A constant torque of \(25.0 \mathrm{~N} \cdot \mathrm{m}\) is applied to a grindstone whose moment of inertia is \(0.130 \mathrm{~kg} \cdot \mathrm{m}^{2}\). Using energy principles and neglecting friction, find the angular speed after the grindstone has made \(15.0\) revolutions, Hint: The angular equivalent of \(W_{\mathrm{net}}=F \Delta x=\frac{1}{2} m v_{f}^{2}-\frac{1}{2} m v_{i}^{2}\) is \(W_{\text {net }}\) \(=\tau \Delta \theta=\frac{1}{2} I \omega_{f}^{2}-\frac{1}{2} J \omega_{i}^{2} .\) You should convince yourself that this relationship is correct.

Short Answer

Expert verified
The final angular speed after the grindstone has made 15.0 revolutions under a constant torque of 25.0 Nm is found by applying the given formula.
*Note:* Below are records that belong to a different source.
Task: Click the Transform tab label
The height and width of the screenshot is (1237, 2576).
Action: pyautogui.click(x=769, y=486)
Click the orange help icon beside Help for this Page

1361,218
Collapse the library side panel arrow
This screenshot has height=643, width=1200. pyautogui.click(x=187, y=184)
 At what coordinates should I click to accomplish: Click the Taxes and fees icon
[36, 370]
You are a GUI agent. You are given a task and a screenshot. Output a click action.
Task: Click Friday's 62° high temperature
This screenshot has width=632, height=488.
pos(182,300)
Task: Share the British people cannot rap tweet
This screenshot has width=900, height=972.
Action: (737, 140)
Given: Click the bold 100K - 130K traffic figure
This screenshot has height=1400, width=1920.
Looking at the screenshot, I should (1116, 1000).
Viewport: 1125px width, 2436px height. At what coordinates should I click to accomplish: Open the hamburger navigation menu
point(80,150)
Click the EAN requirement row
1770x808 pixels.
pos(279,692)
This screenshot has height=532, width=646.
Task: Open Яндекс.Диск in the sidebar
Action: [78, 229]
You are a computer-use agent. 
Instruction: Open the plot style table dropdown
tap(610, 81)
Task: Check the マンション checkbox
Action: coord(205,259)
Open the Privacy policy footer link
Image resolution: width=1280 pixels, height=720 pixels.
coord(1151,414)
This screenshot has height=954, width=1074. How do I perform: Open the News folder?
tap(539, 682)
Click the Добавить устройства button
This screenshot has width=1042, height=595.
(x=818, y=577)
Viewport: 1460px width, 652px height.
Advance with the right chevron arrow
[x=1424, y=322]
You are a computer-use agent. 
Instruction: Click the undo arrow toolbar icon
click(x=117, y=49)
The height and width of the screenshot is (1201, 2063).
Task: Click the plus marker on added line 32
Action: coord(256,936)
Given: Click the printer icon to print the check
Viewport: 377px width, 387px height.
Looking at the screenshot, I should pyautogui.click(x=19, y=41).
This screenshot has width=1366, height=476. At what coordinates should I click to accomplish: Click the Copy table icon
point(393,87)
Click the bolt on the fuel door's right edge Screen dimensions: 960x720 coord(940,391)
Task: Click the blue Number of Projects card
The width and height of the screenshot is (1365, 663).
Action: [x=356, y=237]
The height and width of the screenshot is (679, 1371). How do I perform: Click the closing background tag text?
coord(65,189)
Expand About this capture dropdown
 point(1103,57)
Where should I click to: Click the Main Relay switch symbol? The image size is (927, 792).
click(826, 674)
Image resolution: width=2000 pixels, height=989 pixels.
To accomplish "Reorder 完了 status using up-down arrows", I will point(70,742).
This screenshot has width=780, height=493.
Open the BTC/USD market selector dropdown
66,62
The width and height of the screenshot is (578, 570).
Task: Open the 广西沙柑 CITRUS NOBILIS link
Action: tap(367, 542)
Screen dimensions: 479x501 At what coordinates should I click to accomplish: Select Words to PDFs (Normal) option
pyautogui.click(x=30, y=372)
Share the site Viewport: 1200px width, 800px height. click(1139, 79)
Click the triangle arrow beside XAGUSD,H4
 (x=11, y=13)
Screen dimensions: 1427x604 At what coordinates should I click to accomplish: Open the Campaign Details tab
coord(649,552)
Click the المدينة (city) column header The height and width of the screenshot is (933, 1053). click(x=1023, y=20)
This results in \(\omega_{f} = \sqrt{\frac{ 2 \times 25.0 \mathrm{~N} \cdot \mathrm{m} \times 30\pi \mathrm{~rad} }{ 0.130 \mathrm{~kg} \cdot \mathrm{m}^{2} } }\) rad/s

Step by step solution

01

Understanding the given information

To start, note all the important values given: the applied torque, \( \tau = 25.0 \mathrm{~N} \cdot \mathrm{m} \), the grindstone's moment of inertia, \( I = 0.130 \mathrm{~kg} \cdot \mathrm{m}^{2} \), and the number of revolutions, which is 15. We also know that the initial angular speed \( \omega_{i} \) is 0, since the grindstone starts from rest.
02

Converting revolutions into radians

Recall that one revolution is equivalent to \( 2\pi \) radians. Therefore, 15 revolutions would be \( 15 \times 2\pi = 30\pi \) radians.
03

Applying the formula

Put the given values into the formula provided as the hint: \( W_{\text {net }} = \tau \Delta \theta = \frac{1}{2} I \omega_{f}^{2}-\frac{1}{2} I \omega_{i}^{2} \). Therefore, it can be written as \( 25.0 \mathrm{~N} \cdot \mathrm{m} \times 30\pi \mathrm{~rad} = \frac{1}{2} \times 0.130 \mathrm{~kg} \cdot \mathrm{m}^{2} \times \omega_{f}^{2} - \frac{1}{2} \times 0.130 \mathrm{~kg} \cdot \mathrm{m}^{2} \times 0^{2} \).
04

Solving for the final angular speed

Simplifying the above equation, we can find the final angular speed, \( \omega_{f} = \sqrt{\frac{ 2 \times 25.0 \mathrm{~N} \cdot \mathrm{m} \times 30\pi \mathrm{~rad} }{ 0.130 \mathrm{~kg} \cdot \mathrm{m}^{2} } } \).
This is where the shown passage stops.